Since HA can interact with the extracellular matrix and contributes to the matrix molecules, endometrial stromal cell-loaded HA hydrogels are presumably the most suitable candidates for endometrial regeneration. It has been suggested that HA receptors exist throughout each estrous cycle, even though their contents might differ from cycle to cycle [106]. HA/fibrin hydrogels have been synthesized utilizing concentrations of T optimized for accelerating cross-linking and facilitating the delivery of well-conditioned cells. Since such conditioning could exert effects on the efficiency of treatment, a study examined the effect of different T concentrations on stiffness for constructing the most suitable platform [107]. Further examples of scaffolds in this regard are provided in Table 1.

Conclusion

As a global disease, infertility affects a great number of females and is both a social and medical issue. Given the vital role of endometrium in maternal health and reproduction, we believe that maintaining its physiological structure, eliminating its defects, and restoring it after injuries are of paramount importance.
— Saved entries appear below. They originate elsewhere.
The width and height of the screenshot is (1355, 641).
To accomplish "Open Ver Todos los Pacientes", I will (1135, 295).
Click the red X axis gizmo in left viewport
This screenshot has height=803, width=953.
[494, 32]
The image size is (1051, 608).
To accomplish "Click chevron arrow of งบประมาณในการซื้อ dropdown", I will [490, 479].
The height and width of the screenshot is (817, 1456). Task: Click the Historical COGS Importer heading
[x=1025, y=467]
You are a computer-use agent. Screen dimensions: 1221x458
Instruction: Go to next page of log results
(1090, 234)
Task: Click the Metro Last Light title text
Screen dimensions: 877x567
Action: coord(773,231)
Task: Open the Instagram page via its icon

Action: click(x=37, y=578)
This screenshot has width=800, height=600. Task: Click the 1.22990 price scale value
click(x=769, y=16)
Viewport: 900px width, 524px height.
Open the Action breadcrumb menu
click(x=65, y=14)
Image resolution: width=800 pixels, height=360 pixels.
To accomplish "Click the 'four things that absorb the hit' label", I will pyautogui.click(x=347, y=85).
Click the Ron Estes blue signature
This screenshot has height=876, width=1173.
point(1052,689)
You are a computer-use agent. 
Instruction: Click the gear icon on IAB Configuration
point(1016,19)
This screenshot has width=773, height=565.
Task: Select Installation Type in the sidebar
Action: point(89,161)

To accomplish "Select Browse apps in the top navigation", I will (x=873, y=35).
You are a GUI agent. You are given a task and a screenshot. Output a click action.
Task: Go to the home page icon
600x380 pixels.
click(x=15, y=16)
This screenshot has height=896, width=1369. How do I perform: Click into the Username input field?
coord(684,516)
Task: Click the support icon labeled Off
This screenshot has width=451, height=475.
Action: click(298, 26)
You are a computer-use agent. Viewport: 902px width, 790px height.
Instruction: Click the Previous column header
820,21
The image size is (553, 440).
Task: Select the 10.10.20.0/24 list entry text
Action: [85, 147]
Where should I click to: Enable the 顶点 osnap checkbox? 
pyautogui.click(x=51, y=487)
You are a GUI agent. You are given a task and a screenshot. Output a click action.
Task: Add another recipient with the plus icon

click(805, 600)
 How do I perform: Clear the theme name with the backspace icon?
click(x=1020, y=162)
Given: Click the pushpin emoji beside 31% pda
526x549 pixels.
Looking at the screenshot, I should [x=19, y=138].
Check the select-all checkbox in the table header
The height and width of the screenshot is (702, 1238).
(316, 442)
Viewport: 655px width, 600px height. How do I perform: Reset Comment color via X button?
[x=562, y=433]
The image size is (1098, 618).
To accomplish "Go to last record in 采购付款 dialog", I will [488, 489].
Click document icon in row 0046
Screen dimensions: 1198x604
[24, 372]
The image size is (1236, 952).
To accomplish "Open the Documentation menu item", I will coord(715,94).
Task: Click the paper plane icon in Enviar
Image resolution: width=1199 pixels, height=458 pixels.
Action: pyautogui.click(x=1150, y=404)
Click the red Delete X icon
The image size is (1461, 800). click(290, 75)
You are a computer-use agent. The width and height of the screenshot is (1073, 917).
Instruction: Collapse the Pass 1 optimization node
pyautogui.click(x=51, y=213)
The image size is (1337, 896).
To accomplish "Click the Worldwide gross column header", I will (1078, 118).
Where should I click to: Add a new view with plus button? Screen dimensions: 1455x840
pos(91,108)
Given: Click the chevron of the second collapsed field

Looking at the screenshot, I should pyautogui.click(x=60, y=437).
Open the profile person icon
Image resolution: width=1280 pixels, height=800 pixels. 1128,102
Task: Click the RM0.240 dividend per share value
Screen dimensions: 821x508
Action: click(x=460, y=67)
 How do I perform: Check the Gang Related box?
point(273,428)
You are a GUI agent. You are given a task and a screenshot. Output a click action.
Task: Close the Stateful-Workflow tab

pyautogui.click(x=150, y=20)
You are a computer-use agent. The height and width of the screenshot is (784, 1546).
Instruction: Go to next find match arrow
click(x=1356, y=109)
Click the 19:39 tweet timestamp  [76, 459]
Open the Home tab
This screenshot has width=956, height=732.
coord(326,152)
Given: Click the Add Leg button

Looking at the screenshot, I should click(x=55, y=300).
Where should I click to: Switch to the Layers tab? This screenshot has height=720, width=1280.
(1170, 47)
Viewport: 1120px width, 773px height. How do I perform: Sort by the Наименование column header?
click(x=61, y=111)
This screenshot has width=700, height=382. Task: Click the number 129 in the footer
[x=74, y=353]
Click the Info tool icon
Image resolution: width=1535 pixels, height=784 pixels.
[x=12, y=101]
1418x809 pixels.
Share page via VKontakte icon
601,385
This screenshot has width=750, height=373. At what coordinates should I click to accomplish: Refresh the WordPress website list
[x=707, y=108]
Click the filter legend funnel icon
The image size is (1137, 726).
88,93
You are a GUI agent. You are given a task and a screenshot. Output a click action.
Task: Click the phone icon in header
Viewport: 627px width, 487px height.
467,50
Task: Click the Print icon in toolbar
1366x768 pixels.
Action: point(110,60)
Likewise, stem cells have been the subject of many studies due to their effective functions. Therefore, we could deduce that stem cell therapy could be introduced for treating damaged tissues, cancer, and degenerative diseases as conditions with limited therapeutic options. Considering its recent advances, cell therapy has been proposed to be capable of treating numerous diseases including thin endometrium and AS. Various strategies have been introduced in stem cell therapy for boosting the survival of transplanted cells. In fact, there exist biomaterials such as nanostructure lipid carriers, hydrogels, and scaffolds, which are capable of promoting stem cell/drug delivery and thus improving the outcomes of stem cell therapy. Moreover, nano-engineered titanium implants could play vital parts in controlling stem cell/drug release. To regenerate the endometrium, we propose that the human umbilical cord mesenchymal seems to be the best clinical option as it is easily accessible, has rapid self-renewal features, is harvested abundantly through noninvasive procedures, and has low immunogenic effects. These characteristics are also common among other cell types such as PRP and hAEC. In our opinion, despite the advances in the field of cell therapy, major concerns still exist. For instance, it has been reported that endometrial stem cells are associated with the pathogenesis of many gynecological diseases (e.g., endometriosis, endometrial hyperplasia, and endometrial cancer). Other concerns as we believe include the fact that stem cells are capable of stimulating angiogenesis through the secretion of the growth factor. Overall, we could state that these novel therapies might actually enjoy numerous advantages over the traditional therapies in this regard. However, we understand that there still exists room for improvement, and much research is required to maximize the potentials of emerging novel therapies. Finally, with the advent of new cell therapies and the potential for infertility treatment, we are hopeful that many of the problems in this area will be resolved soon, especially in developing countries.